Daniel Ciarletta, Montclair State University Montclair New Jersey, United States. ciarlettad1@montclair.edu
Jorge Lorenzo Trueba, Montclair State University Montclair New Jersey, United States. lorenzotruej@mail.montclair.edu
Andrew Ashton, Woods Hole Oceanographic Institution Woods Hole Massachusetts, United States. aashton@whoi.edu


Ciarletta CSDMS POSTER May2018.png

The hazards faced by retreating barrier island systems to the increased rates of sea level rise predicted over the coming century and beyond lacks historic precedent. Consequently, exploration of the sedimentological record can provide key insights into how barrier systems might behave in the future. Continental shelves around the world preserve records of former barriers as relict deposits, providing a window into past behaviors.

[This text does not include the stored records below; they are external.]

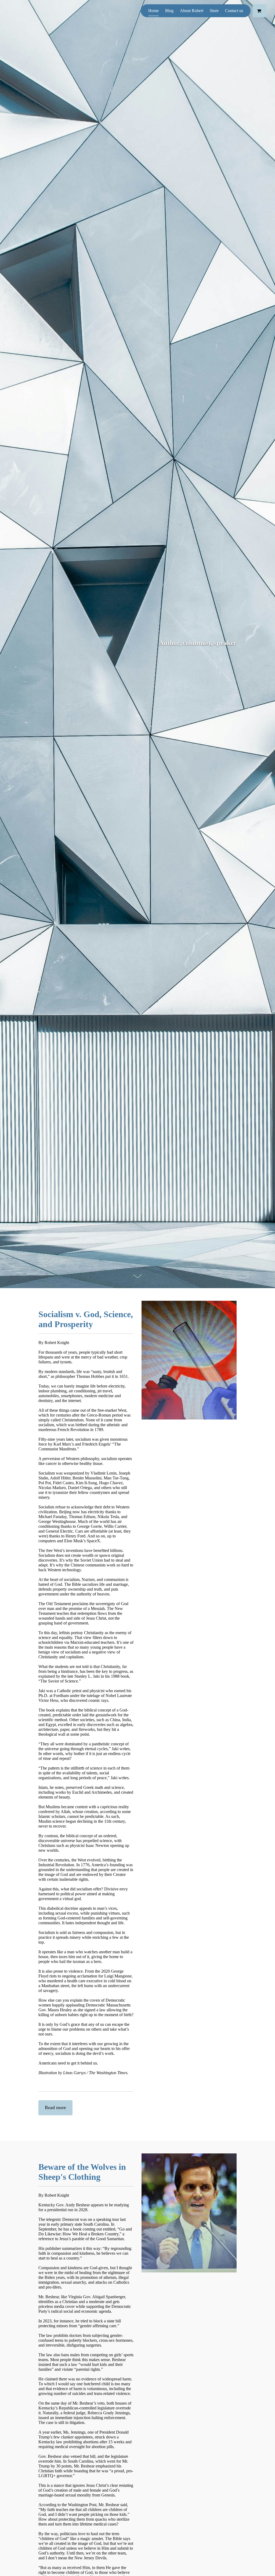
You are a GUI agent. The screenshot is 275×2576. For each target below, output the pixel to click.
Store (214, 10)
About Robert (191, 10)
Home (153, 10)
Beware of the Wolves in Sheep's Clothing (82, 2172)
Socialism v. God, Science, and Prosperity (85, 1319)
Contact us (234, 10)
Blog (169, 10)
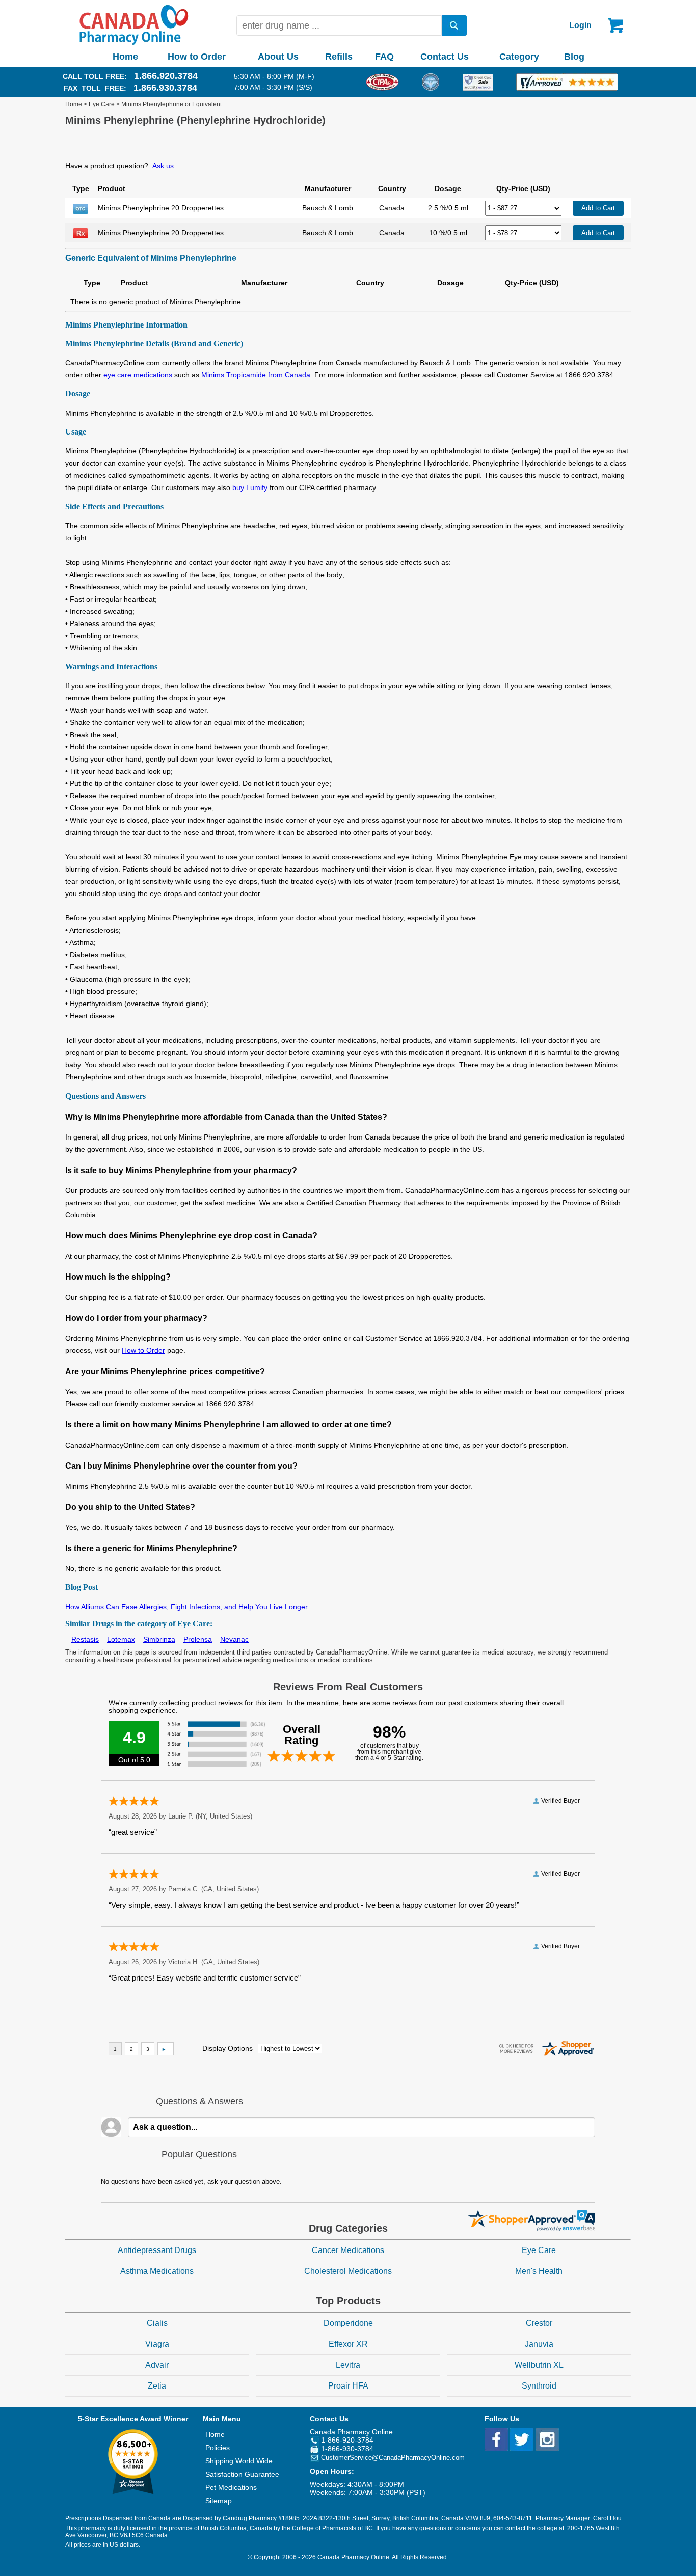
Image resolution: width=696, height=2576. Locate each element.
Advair (157, 2365)
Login (580, 25)
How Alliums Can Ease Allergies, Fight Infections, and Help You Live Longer (186, 1607)
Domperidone (348, 2323)
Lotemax (121, 1639)
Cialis (157, 2323)
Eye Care (102, 104)
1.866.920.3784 (166, 76)
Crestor (539, 2323)
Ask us (163, 165)
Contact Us (444, 56)
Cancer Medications (348, 2250)
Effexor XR (348, 2344)
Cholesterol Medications (348, 2271)
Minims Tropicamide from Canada (255, 375)
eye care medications (137, 375)
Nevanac (234, 1639)
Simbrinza (159, 1639)
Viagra (157, 2344)
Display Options (227, 2048)
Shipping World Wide (239, 2461)
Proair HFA (348, 2385)
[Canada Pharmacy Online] (134, 43)
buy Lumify (249, 487)
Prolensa (197, 1639)
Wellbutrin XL (539, 2365)
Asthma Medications (157, 2271)
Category (519, 56)
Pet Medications (231, 2487)
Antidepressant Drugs (157, 2250)
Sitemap (218, 2501)
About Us (278, 56)
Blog (574, 56)
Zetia (157, 2385)
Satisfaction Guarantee (242, 2474)
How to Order (197, 56)
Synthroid (539, 2385)
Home (125, 56)
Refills (339, 56)
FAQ (384, 56)
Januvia (539, 2344)
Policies (217, 2448)
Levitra (348, 2365)
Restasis (85, 1639)
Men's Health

These relict barrier deposits are usually considered to originate from purely allogenic processes, or external environmental forcing, with barrier abandonment typically attributed to episodes of increased rate of sea level rise. However, using a cross-shore morphodynamic model, we show that the internal dynamics of migrating barriers can also result in autogenic deposition of relict sediments even under a constant rate of sea level rise. Subsequently, we propose that allogenic forcing from sea level rise and autogenic forcing from internal dynamics might interact to produce novel barrier retreat behaviors, with the potential to be recorded on the seabed by relict deposits. We model barriers through a range of scenarios with interacting autogenic and allogenic forcing, showing that the morphology of deposits might be used to infer the relative influence of external and internal processes. Intriguingly, our results demonstrate that the internal dynamics of barriers can both amplify and dampen losses of shoreface sediment to the seabed during increased rates of rise, in some cases with internal processes increasing the risk of barrier destruction. Future classification of relict deposits in the field could help explain if and when these allogenic/autogenic interactions have taken place, revealing long term hazards to modern barrier systems that have not previously been described.